WHAT YOU ARE ASKED TO DO:
The records are to be copied from the line that contains "Where should I" through their last line, word for word, with every picture left out.

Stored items
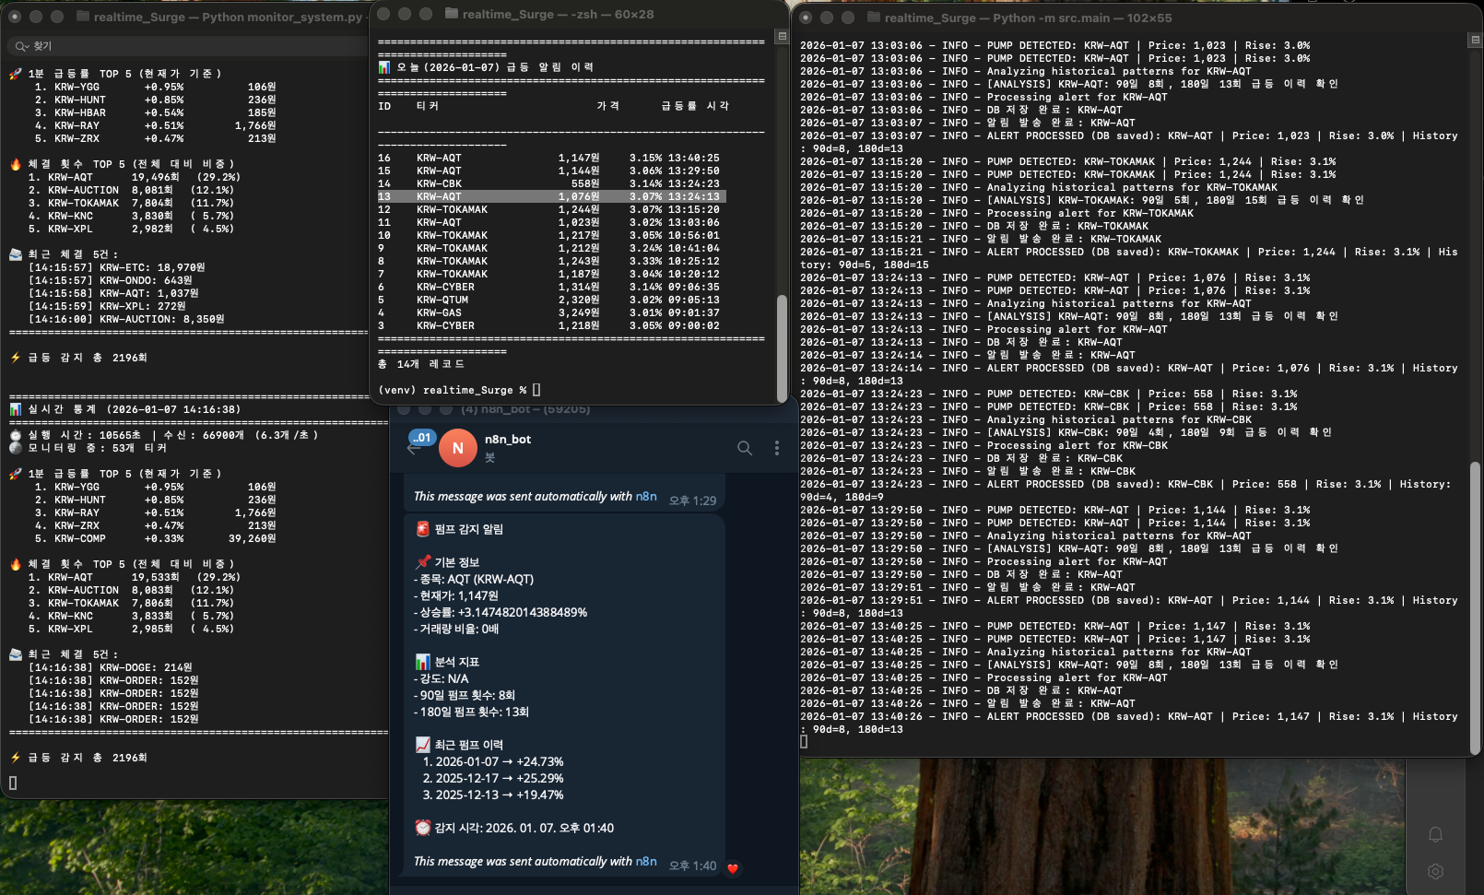Click the back arrow in Telegram chat header
Screen dimensions: 1484x895
point(414,449)
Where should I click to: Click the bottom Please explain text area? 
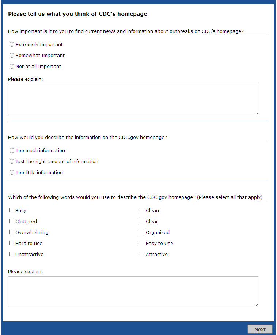point(133,291)
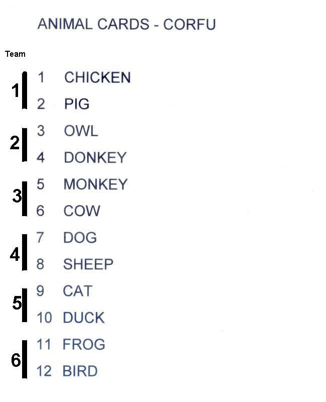Image resolution: width=326 pixels, height=402 pixels.
Task: Click the bold team number 1
Action: click(x=16, y=90)
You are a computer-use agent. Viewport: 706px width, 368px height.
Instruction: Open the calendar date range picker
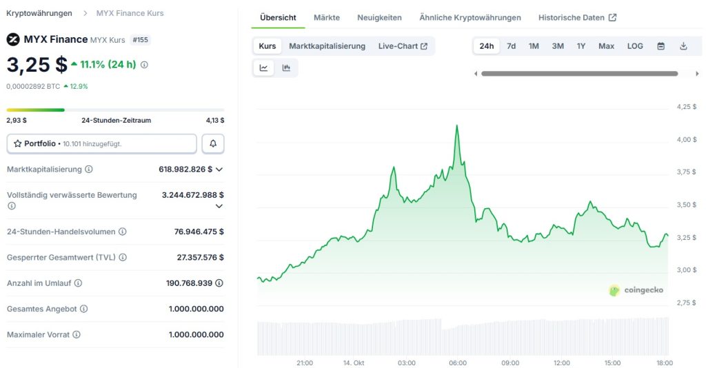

FINISHED EXERCISE:
Where should I click to: Click the bottom Please explain text area? 
point(133,291)
Image resolution: width=326 pixels, height=402 pixels.
Task: Click the bold team number 1
Action: click(x=16, y=90)
You are a computer-use agent. Viewport: 706px width, 368px height.
Instruction: Open the calendar date range picker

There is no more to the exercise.